* [What you are asked to do]
Print every record word for word.
START Data supplied
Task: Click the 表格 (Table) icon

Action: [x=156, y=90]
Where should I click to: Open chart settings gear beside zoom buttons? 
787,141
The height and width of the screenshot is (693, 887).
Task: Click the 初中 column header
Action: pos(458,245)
END Data supplied
* [Response to this task]
Task: Click the 表格 (Table) icon

Action: [x=156, y=90]
Where should I click to: Open chart settings gear beside zoom buttons? 
787,141
The height and width of the screenshot is (693, 887).
Task: Click the 初中 column header
Action: pos(458,245)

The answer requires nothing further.